Sınıf merkezli paradigma çerçevesinde yerel yönetim sorununu sermaye birikim süreçleri ve sınıf ilişkileriyle ilişkilendiren araççı ve yapısalcı olmak üzere iki yaklaşımdan söz edilebilir.

S

Cockburn’e göre yerel devlet kentsel düzeyde hangi işlevleri yerine getirmektedir?

• Üretimin ve sermaye birikimin sürmesine yönelik işlevler.
- üretim için gerekli ancak kendisi üretken olmayan kentsel altyapının sağlanması (ulaşım, altyapı, iletişim vb).
- Üretimin organizasyon ve yeniden yapılandırılmasına yönelik hizmetlerin sağlanması (kent planlaması, kentsel yenileme vb.).
- İnsan sermayesine yatırım yapılarak üretimde kullanılan vasıflı işgücünün sağlanmasına yönelik hizmetler (eğitim vb.).
- Talebin yönlendirilmesine yönelik işlevler

• Emek gücünün kolektif tüketim aracılığı ile sağlanmasına yönelik işlevler.
- Günlük yeniden üretimin sağlanmasına yönelik hizmetler (kiralık konut vb).
- Genişletilmiş yeniden üretime yönelik hizmetler (sağlık, eğitim, kültürel hizmetler vb.).
• Toplumsal düzen ve kontrolün sağlanmasına yönelik işlevler.
- Baskı araçları (polis ve zabıta hizmetleri).
- Olağanlaştırmaya yönelik hizmetler (işsizlik yardımı).
- Meşruiyetin sağlanmasına yönelik görevler (katılım, sosyal yardımlar).

S

Yapısalcı yaklaşımın yerel siyasete ilişkin en yetkin kuramcısı kimdir?

Yapısalcı yaklaşımın yerel siyasete ilişkin en yetkin kuramcısı Castells'dir.

S

Castells yerel devlet ve yerel yönetimleri nasıl tanımlar? 

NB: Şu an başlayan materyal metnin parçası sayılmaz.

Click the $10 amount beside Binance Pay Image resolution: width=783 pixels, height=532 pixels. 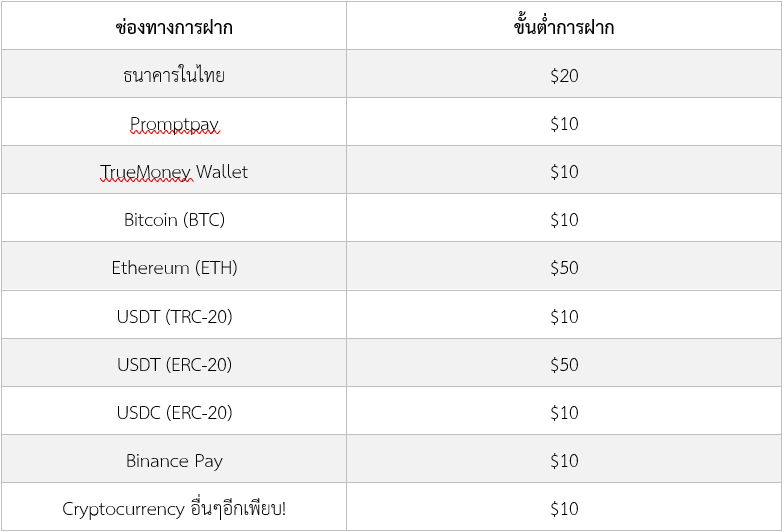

Castells için de, yerel devlet kapitalist devlet aygıtının bir parçasıdır. Ancak Castells, yerel devleti sermayenin ya da merkezi
otoritenin sıradan bir uzantısı olarak görmez. Bununla birlikte, Castells, yerel devletin kurumsal yapısına yoğunlaşmaz. Sınıf-merkezli yaklaşımı benimsediği ölçüde, ana kaygısı kentsel mücadeleler ve bu mücadelelerin sonucu ortaya çıkacak dönüşümdür. Castells’e göre, kentin kolektif tüketimin örgütlendiği alan olması kentleri sınıf mücadelesinden daha heterojen bir mücadele
alanı haline getirir. Castells, yerel süreçlerin anlaşılmasında vurgusunu sınıf ilişkilerinden çok kentsel sosyal hareketlere ve bu hareketlerin yerel devlet üzerinde oluşturduğu baskıya yapar. Kentsel sosyal hareketler sınıfsal olarak heterojendir. Castells’in yaklaşımı bir yanda sınıfsal açıklamaların sınırlılıklarını kabul etmesi, diğer yanda yerel yönetimlerin işlevlerinden çok yerel yönetimleri hedefleyen heterojen nitelikli hareketlere vurgu yapması nedeniyle, sınıf merkezli paradigmanın sınırlarından çıkıp, çoğulcu paradigmanın alanına girmeye başlar. Bununla birlikte, özellikle erken çalışmalarında Castells, kentsel hareketlerin sınıfsal nitelikteki daha geniş hareketlerle belli bir etkileşim içinde oldukları ölçüde radikal değişime yol açabileceğini vurgulayarak, sınıf paradigmasından kopmamaya özen gösterir.

S

Kent yönetimlerine ilişkin nasıl bir model ortaya çıkmıştır?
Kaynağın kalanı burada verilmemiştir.